Page excerpt:
Wednesday, March 2, 2011
My Entry Criteria for Dividend Stocks
There are thousands of stocks traded on US and international markets. If one were to analyze in detail all of these stocks it would probably take them a lifetime to accomplish this task. Luckily, dividend growth investors have several lists they could use to aide in the search for quality dividend stocks.
The first criterion that I use is that a company must have consistently raised distributions for at least ten years in a row. According to the dividend champions list, maintained by Dave Fish, there were 234 companies trading in the US which have managed to accomplish this. The reason behind requiring at least a decade of consistent dividend growth is to weed out all companies which are inconsistent in their dividend policies.
The second criterion includes removing companies which trade at a price/earnings ratio of over 20. Even the best dividend paying companies such as Coca-Cola (KO) or Procter & Gamble (PG) are not worth buying at any price. In fact it could be argued that the reason behind the lackluster performance of the US Stock Market and many dividend stocks over the past decade is because they were grossly overvalued in the early 2000s. Despite the fact that many of these companies were able to substantially increase earnings and dividends over the past decade, these stocks are only now beginning to appear attractively valued. The only returns these shareholders were able to generate over the past decade were mostly from dividends.
The third criterion includes removing all stocks whose dividend payout ratio is higher than 60%. A lower payout is always a plus, since it leaves room for consistent dividend growth minimizing the impact of short-term fluctuations in earnings. Otherwise a high payout could show that the company cannot afford to pay the distribution and that the risk of a dividend cut is high.
Next, I want to look at companies which yield at least 2.50% at the time of purchase. I like to avoid companies which consistently raise dividends, yet distribute such a low amount of earnings as dividends that it would take a lifetime to achieve a decent yield on cost. I prefer to focus on companies in the sweet spot, which not only provide decent yields of 2.50% - 4% today, but also target dividend growth at least in the high single digits.
After applying the set of criteria described above, the dividend investor should have a more manageable list for further research. While some investors also use dividend growth as another criterion, I typically want to only see it in the positive territory. The individual dividend growth is dependent on the type of company in the dividend yield and growth trade-off. After that I evaluate dividend growth prospects on a company by company basis. In addition, certain companies which pass-through most of their income to shareholders such as REITs and MLPs should be evaluated using a separate set of criteria that fits better with the type of business structure investors are analyzing.
A few companies that fit these criteria today include McDonald’s (MCD), PepsiCo (PEP), Procter & Gamble (PG), Colgate Palmolive (CL) and Chevron Corporation (CVX).
McDonald’s Corporation (MCD), together with its subsidiaries, operates as a worldwide foodservice retailer. The company has raised distributions for 34 years in a row and has a ten year annual dividend growth rate of 26.50%. Yield: 3.20% (analysis)

Data section:
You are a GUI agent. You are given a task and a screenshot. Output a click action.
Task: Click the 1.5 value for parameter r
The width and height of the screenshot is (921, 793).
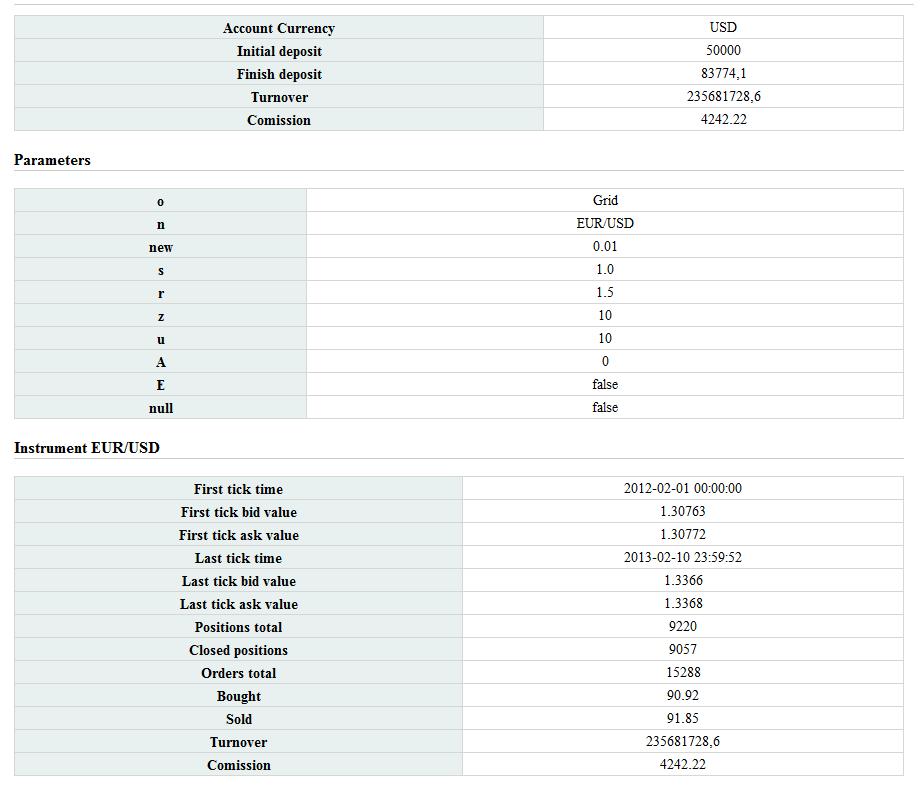click(x=605, y=293)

Problem requirements: According to the post on entry criteria for dividend stocks, how many consecutive years has McDonald's raised its distributions?

Final answer: 34 years in a row.